In Python, the standard library’s json.dumps has a character-by-character escape loop in C that has historically been a performance ceiling. The orjson library addresses this with Rust’s explicit SIMD support and a serializer that consistently benchmarks 10x faster than stdlib for encode-heavy workloads. The Rust simd-json crate provides the string scanning primitives.
Within the JavaScript userland, fast-json-stringify from the Fastify ecosystem has long been the alternative for performance-critical serialization. It takes a JSON Schema as input and generates a type-specific serializer at startup, avoiding generic object traversal and type dispatch at runtime. Before V8’s improvement, it benchmarked 2-5x faster than native JSON.stringify on structured data. After the V8 rewrite, that gap narrows considerably for string-heavy payloads, which is straightforwardly good: applications that cannot afford the schema-authoring overhead get much of the benefit without changing a line of code.
What the 2x Number Actually Reflects
Aggregate benchmark numbers like this are a blend of different payload shapes. Serializing a deeply nested object with mostly numeric leaves will see less improvement, since the number path was already reasonably efficient and the string volume is low. Serializing a flat array of records with many string fields, which describes most REST API response bodies and database query results, will see improvements at or above the headline figure.
The improvement also interacts with another V8 optimization from around 2021: simdjson integration for JSON.parse. The parse side of the round-trip has been fast for a while. JSON.stringify was the remaining gap. Closing it matters most for services that both parse and serialize at high volume, like API proxies, transformers, and middleware layers.

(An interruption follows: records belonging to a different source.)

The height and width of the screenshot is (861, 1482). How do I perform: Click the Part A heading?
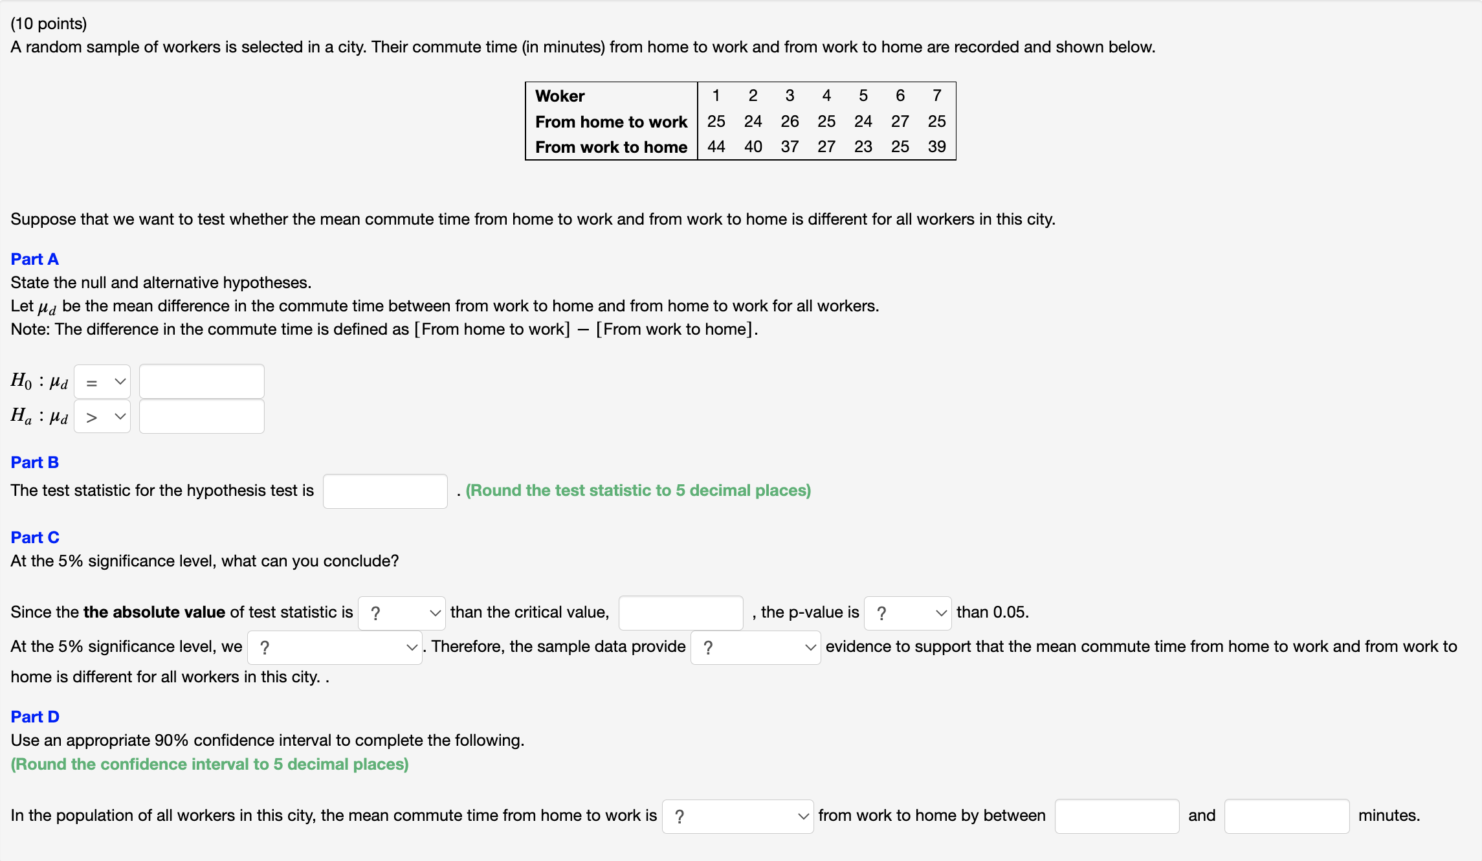34,258
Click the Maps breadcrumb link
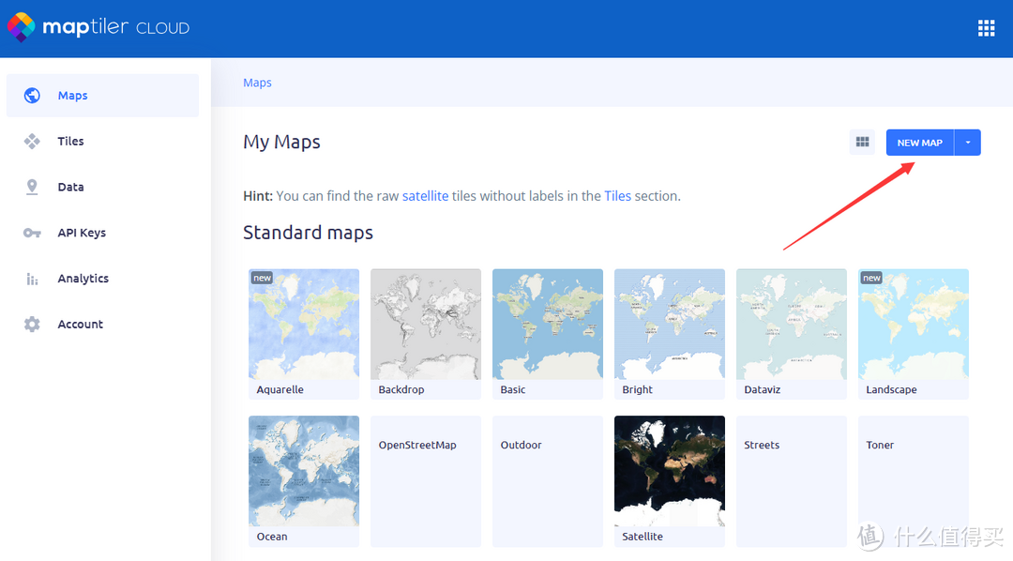Image resolution: width=1013 pixels, height=561 pixels. [257, 83]
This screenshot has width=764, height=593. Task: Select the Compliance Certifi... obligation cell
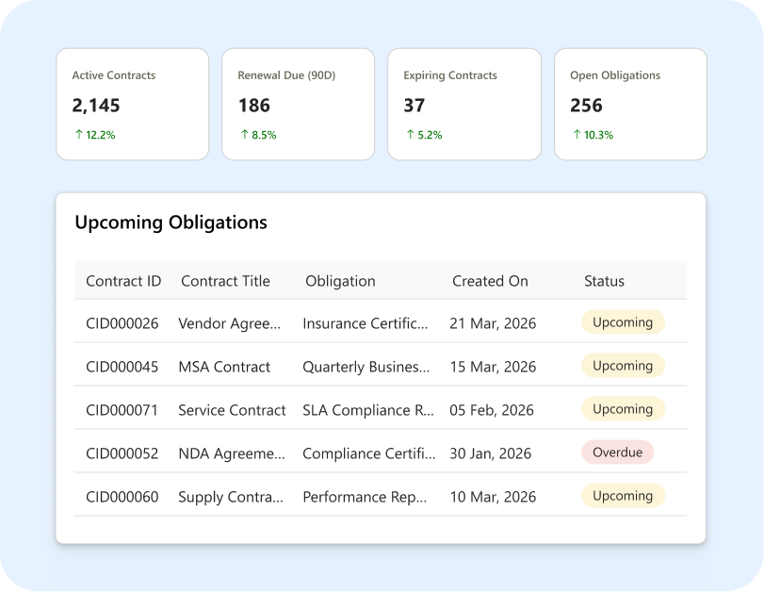[x=369, y=453]
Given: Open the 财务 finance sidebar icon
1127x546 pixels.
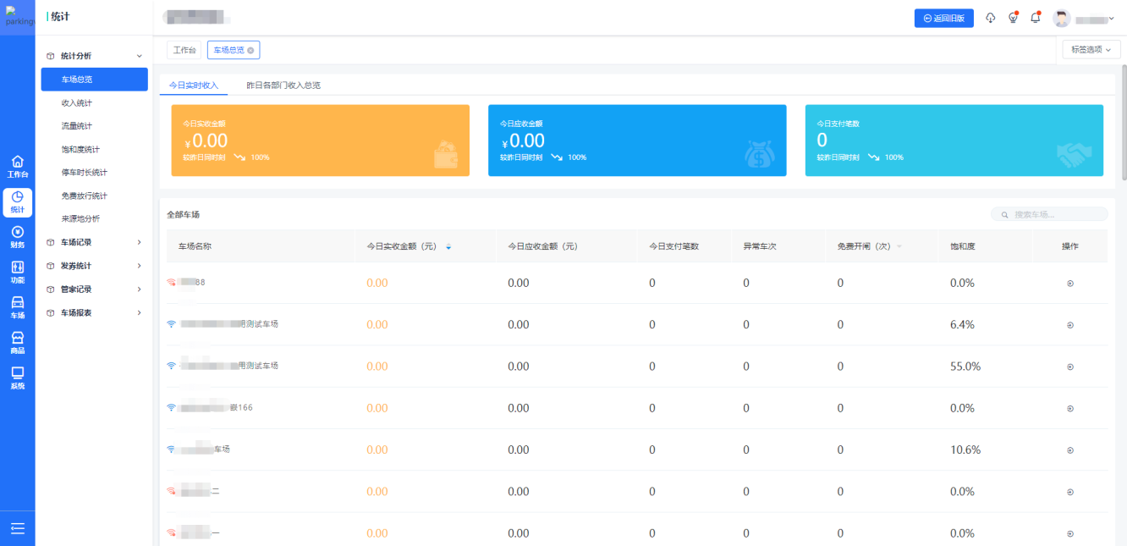Looking at the screenshot, I should (17, 237).
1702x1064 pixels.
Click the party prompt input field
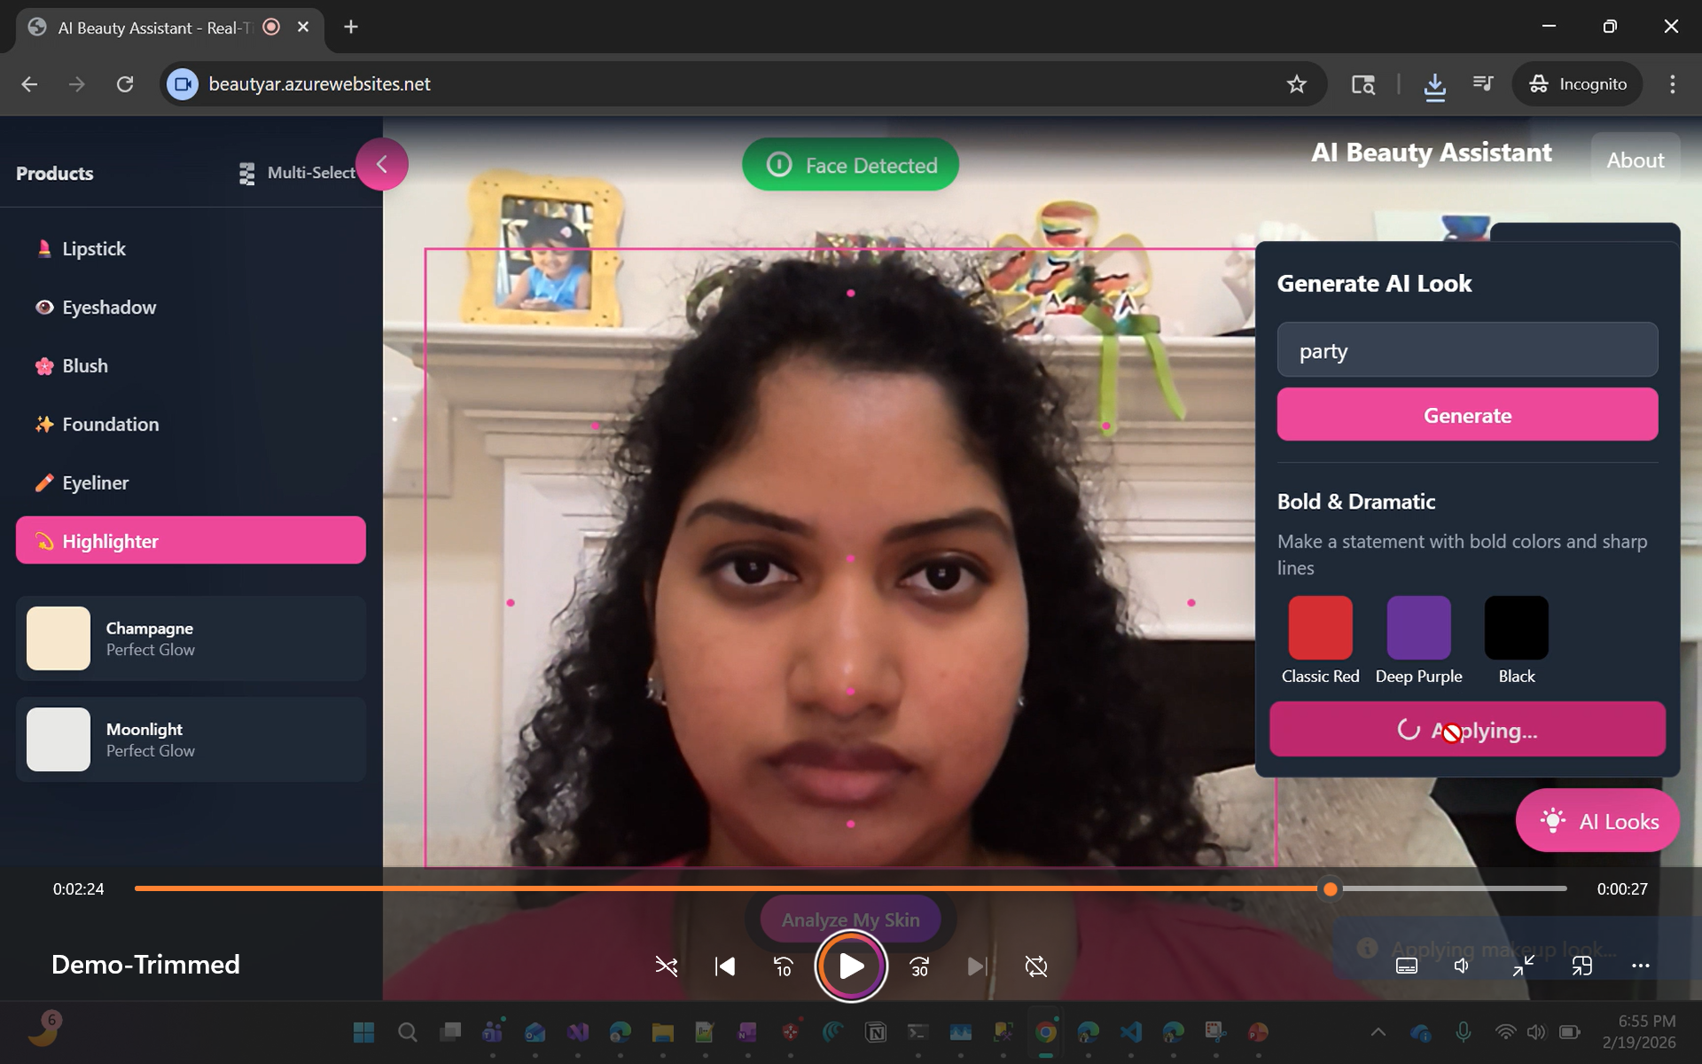tap(1467, 350)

For browser applications, the effect shows up anywhere that serializes data for a network request, writes to IndexedDB or localStorage, posts to a Web Worker via JSON.stringify/JSON.parse pairs, or builds large log payloads. These are not edge-case workloads.
The Pattern Behind the Work
The V8 team has spent several years revisiting JavaScript builtins that accumulated performance debt. String concatenation, iterator protocol overhead, array destructuring in hot loops, and now JSON.stringify have all received systematic attention. The approach is consistent: profile against real-world workloads, identify the inner loop, apply SIMD or SWAR techniques where they fit, add explicit fast paths for the statistically dominant case, and validate against benchmarks that reflect production use rather than toy inputs.
What makes the JSON.stringify work notable is not the technique, which is decades old, but the discipline of applying it to the right place. The bottleneck was not the object traversal. It was not the key enumeration or the recursive dispatch. It was a character-by-character scan that fired on every string value, even when the answer was always going to be that no escaping was needed. Fixing that loop changed the whole function.